[Collection entries]

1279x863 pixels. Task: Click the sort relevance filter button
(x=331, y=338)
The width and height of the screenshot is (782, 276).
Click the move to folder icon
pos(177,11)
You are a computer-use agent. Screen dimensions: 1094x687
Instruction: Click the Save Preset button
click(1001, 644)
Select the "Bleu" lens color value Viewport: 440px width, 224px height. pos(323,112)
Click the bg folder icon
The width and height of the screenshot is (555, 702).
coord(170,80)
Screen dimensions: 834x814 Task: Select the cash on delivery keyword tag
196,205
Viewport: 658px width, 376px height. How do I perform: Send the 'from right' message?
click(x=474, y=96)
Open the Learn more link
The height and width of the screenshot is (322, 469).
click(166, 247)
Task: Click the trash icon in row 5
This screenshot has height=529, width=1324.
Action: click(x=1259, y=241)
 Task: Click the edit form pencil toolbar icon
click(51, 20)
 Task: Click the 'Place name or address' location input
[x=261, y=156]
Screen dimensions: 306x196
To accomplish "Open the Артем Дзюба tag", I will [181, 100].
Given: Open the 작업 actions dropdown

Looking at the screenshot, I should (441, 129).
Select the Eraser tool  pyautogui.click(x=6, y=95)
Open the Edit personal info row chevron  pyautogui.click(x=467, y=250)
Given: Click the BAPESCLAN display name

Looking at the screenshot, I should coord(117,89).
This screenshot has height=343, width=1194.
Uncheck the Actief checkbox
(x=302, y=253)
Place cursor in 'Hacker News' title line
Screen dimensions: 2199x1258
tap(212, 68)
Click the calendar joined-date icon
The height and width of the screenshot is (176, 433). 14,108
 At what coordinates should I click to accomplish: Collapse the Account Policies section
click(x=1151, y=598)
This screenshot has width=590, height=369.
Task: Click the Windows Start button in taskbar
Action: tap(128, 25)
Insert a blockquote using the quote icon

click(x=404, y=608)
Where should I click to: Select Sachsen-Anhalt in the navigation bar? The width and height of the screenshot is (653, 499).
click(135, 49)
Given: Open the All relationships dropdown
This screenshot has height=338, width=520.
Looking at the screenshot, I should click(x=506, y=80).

Stated task: Render every line of the entries above as a JSON list of strings, one string per line, skipping blank lines.

Response to the exercise:
[
  "1279x863 pixels. Task: Click the sort relevance filter button",
  "(x=331, y=338)",
  "The width and height of the screenshot is (782, 276).",
  "Click the move to folder icon",
  "pos(177,11)",
  "You are a computer-use agent. Screen dimensions: 1094x687",
  "Instruction: Click the Save Preset button",
  "click(1001, 644)",
  "Select the \"Bleu\" lens color value Viewport: 440px width, 224px height. pos(323,112)",
  "Click the bg folder icon",
  "The width and height of the screenshot is (555, 702).",
  "coord(170,80)",
  "Screen dimensions: 834x814 Task: Select the cash on delivery keyword tag",
  "196,205",
  "Viewport: 658px width, 376px height. How do I perform: Send the 'from right' message?",
  "click(x=474, y=96)",
  "Open the Learn more link",
  "The height and width of the screenshot is (322, 469).",
  "click(166, 247)",
  "Task: Click the trash icon in row 5",
  "This screenshot has height=529, width=1324.",
  "Action: click(x=1259, y=241)",
  " Task: Click the edit form pencil toolbar icon",
  "click(51, 20)",
  " Task: Click the 'Place name or address' location input",
  "[x=261, y=156]",
  "Screen dimensions: 306x196",
  "To accomplish \"Open the Артем Дзюба tag\", I will [181, 100].",
  "Given: Open the 작업 actions dropdown",
  "Looking at the screenshot, I should (441, 129).",
  "Select the Eraser tool  pyautogui.click(x=6, y=95)",
  "Open the Edit personal info row chevron  pyautogui.click(x=467, y=250)",
  "Given: Click the BAPESCLAN display name",
  "Looking at the screenshot, I should coord(117,89).",
  "This screenshot has height=343, width=1194.",
  "Uncheck the Actief checkbox",
  "(x=302, y=253)",
  "Place cursor in 'Hacker News' title line",
  "Screen dimensions: 2199x1258",
  "tap(212, 68)",
  "Click the calendar joined-date icon",
  "The height and width of the screenshot is (176, 433). 14,108",
  " At what coordinates should I click to accomplish: Collapse the Account Policies section",
  "click(x=1151, y=598)",
  "This screenshot has width=590, height=369.",
  "Task: Click the Windows Start button in taskbar",
  "Action: tap(128, 25)",
  "Insert a blockquote using the quote icon",
  "click(x=404, y=608)",
  "Where should I click to: Select Sachsen-Anhalt in the navigation bar? The width and height of the screenshot is (653, 499).",
  "click(135, 49)",
  "Given: Open the All relationships dropdown",
  "This screenshot has height=338, width=520.",
  "Looking at the screenshot, I should click(x=506, y=80)."
]